====== Given data ======

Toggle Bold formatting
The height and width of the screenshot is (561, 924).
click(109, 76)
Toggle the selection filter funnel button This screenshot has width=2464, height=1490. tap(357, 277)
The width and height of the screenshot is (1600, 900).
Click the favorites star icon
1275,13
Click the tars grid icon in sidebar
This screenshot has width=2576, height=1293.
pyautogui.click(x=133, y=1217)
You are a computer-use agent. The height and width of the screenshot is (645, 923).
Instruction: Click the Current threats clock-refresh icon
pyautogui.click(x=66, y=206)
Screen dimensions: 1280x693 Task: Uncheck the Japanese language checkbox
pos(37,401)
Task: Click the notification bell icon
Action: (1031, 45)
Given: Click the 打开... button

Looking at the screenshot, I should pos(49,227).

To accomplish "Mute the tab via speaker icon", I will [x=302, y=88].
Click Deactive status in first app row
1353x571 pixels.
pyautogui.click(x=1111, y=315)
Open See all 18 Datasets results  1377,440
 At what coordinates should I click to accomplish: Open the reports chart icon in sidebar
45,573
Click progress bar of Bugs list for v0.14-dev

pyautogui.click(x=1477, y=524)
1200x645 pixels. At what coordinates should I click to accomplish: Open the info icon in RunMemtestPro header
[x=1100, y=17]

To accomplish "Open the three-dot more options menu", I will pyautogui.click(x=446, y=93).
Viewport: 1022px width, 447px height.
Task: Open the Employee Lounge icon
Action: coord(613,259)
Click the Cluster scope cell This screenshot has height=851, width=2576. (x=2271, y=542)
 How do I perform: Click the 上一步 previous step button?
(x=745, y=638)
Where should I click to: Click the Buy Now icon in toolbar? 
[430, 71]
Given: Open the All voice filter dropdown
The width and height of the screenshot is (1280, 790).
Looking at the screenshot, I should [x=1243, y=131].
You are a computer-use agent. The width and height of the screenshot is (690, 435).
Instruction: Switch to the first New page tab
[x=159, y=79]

======

Set down the material exactly, starting at the line containing "Given: Open the All voice filter dropdown" and continuing through its final line.

[Solution]:
Given: Open the All voice filter dropdown
The width and height of the screenshot is (1280, 790).
Looking at the screenshot, I should [x=1243, y=131].
You are a computer-use agent. The width and height of the screenshot is (690, 435).
Instruction: Switch to the first New page tab
[x=159, y=79]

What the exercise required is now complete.